● Exercise requirements
Only the lines from the beginning of the data through the line holding "Magnet (Alnico) (339, 834)" belong in the answer, printed exactly and without pictures.

** Opening Data for analysis block **

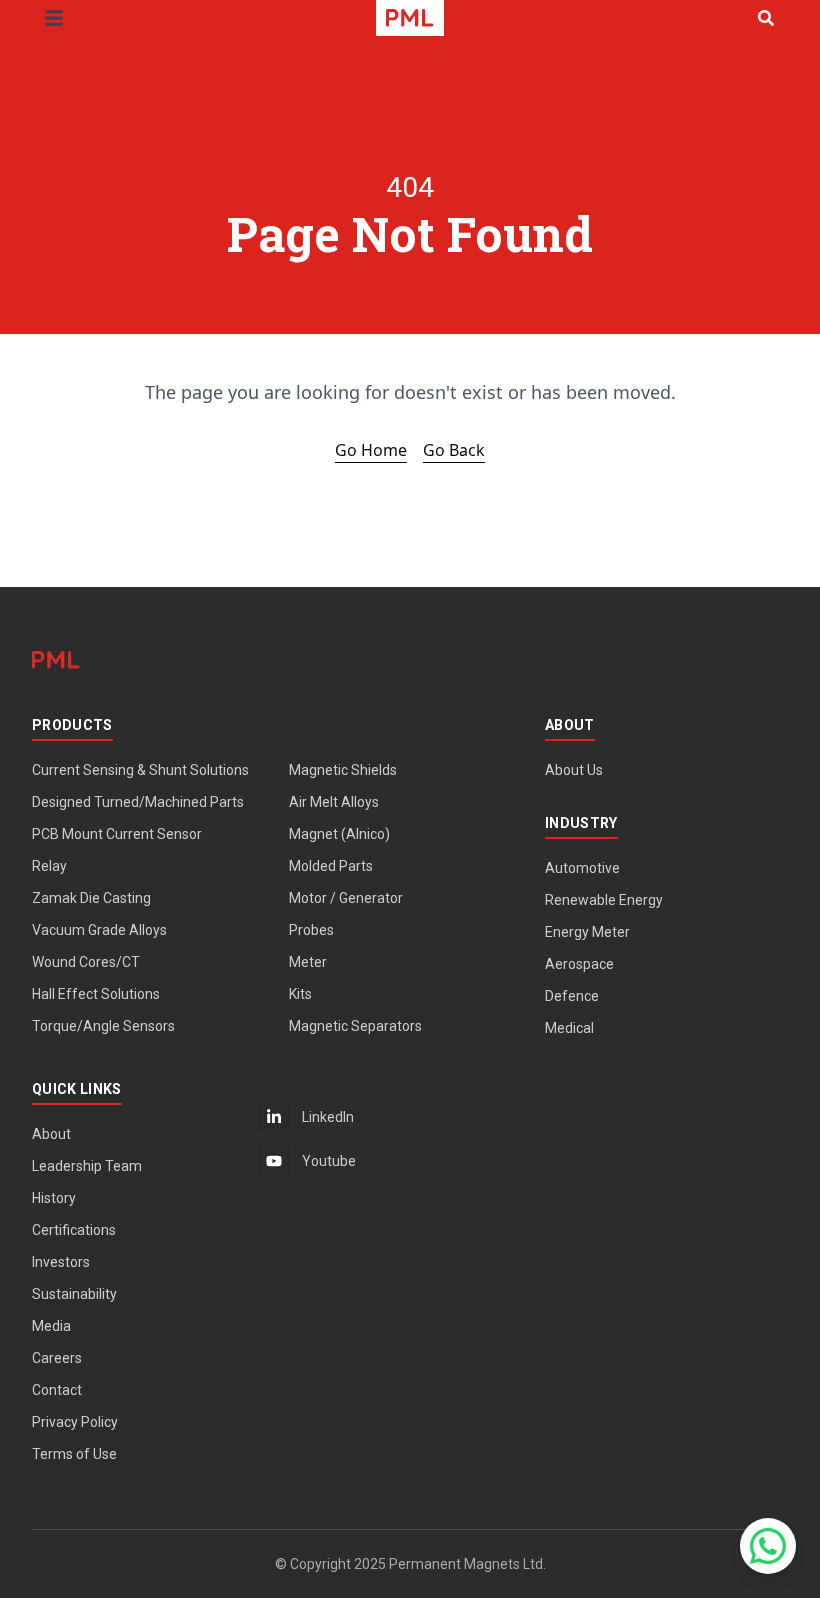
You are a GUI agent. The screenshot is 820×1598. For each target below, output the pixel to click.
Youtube (329, 1161)
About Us (574, 770)
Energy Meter (587, 932)
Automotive (582, 868)
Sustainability (74, 1294)
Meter (308, 962)
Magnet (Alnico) (339, 834)
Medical (569, 1028)
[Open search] (766, 18)
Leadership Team (87, 1166)
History (54, 1198)
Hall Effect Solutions (96, 994)
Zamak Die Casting (91, 898)
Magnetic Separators (355, 1026)
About (51, 1134)
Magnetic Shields (343, 770)
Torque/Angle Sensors (103, 1026)
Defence (572, 996)
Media (51, 1326)
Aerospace (579, 964)
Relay (49, 866)
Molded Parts (331, 866)
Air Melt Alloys (334, 802)
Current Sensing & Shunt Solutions (140, 770)
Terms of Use (74, 1454)
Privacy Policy (75, 1422)
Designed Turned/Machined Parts (138, 802)
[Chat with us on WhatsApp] (768, 1546)
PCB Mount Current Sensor (117, 834)
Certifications (74, 1230)
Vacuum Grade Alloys (99, 930)
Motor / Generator (346, 898)
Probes (311, 930)
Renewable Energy (604, 900)
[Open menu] (54, 18)
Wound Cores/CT (86, 962)
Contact (57, 1390)
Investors (61, 1262)
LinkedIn (328, 1117)
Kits (300, 994)
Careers (57, 1358)
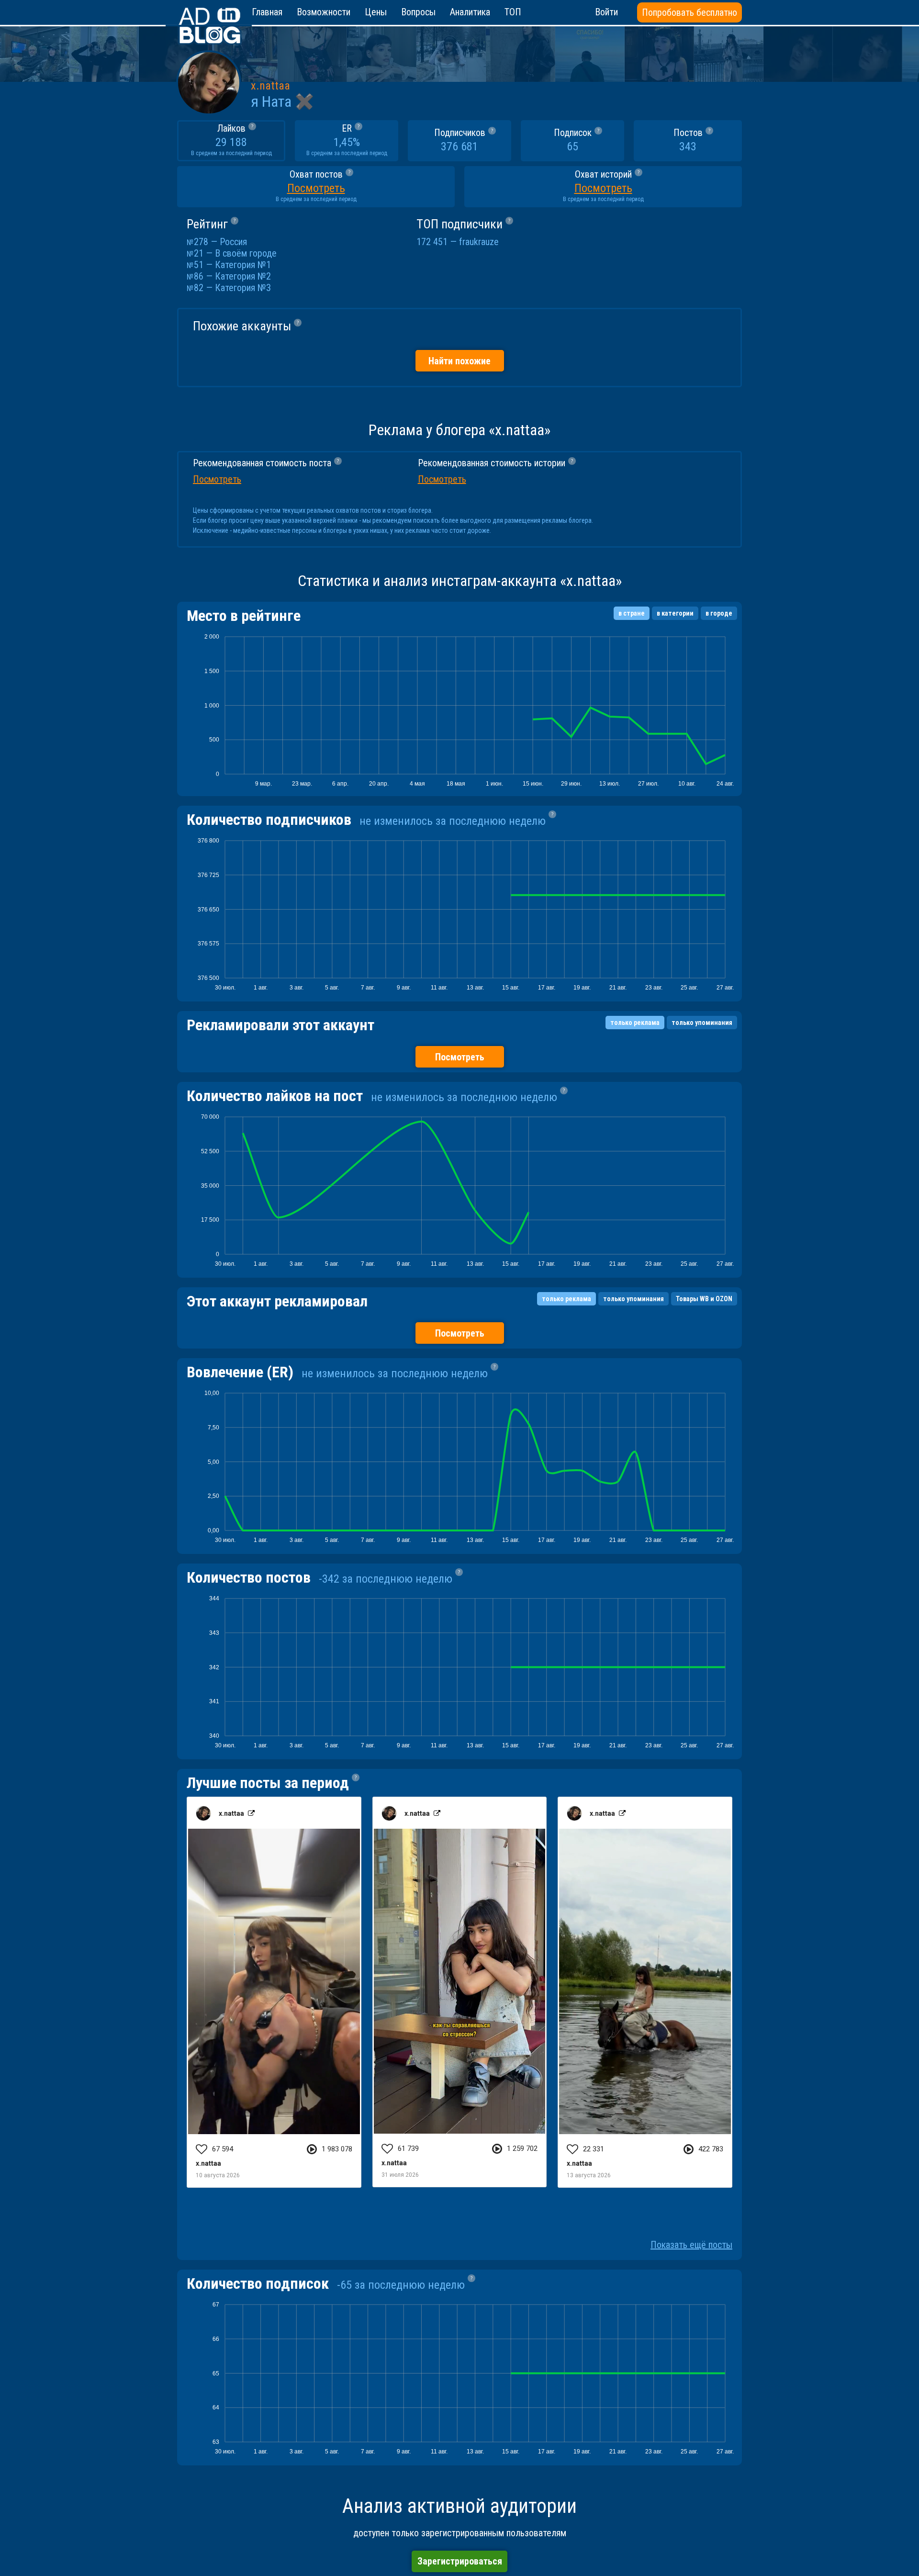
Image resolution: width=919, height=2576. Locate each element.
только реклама (635, 1022)
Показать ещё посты (691, 2244)
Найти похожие (459, 361)
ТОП (512, 12)
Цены (376, 12)
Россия (233, 241)
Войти (606, 12)
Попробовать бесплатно (689, 12)
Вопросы (418, 12)
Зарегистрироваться (459, 2561)
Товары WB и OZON (704, 1299)
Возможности (323, 12)
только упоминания (702, 1022)
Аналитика (470, 12)
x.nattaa (270, 85)
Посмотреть (459, 1057)
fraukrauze (479, 241)
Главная (267, 12)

** Closing Data for analysis block **

● Completed task
You are a GUI agent. The screenshot is 820×1598. For each target below, output the pixel to click.
Youtube (329, 1161)
About Us (574, 770)
Energy Meter (587, 932)
Automotive (582, 868)
Sustainability (74, 1294)
Meter (308, 962)
Magnet (Alnico) (339, 834)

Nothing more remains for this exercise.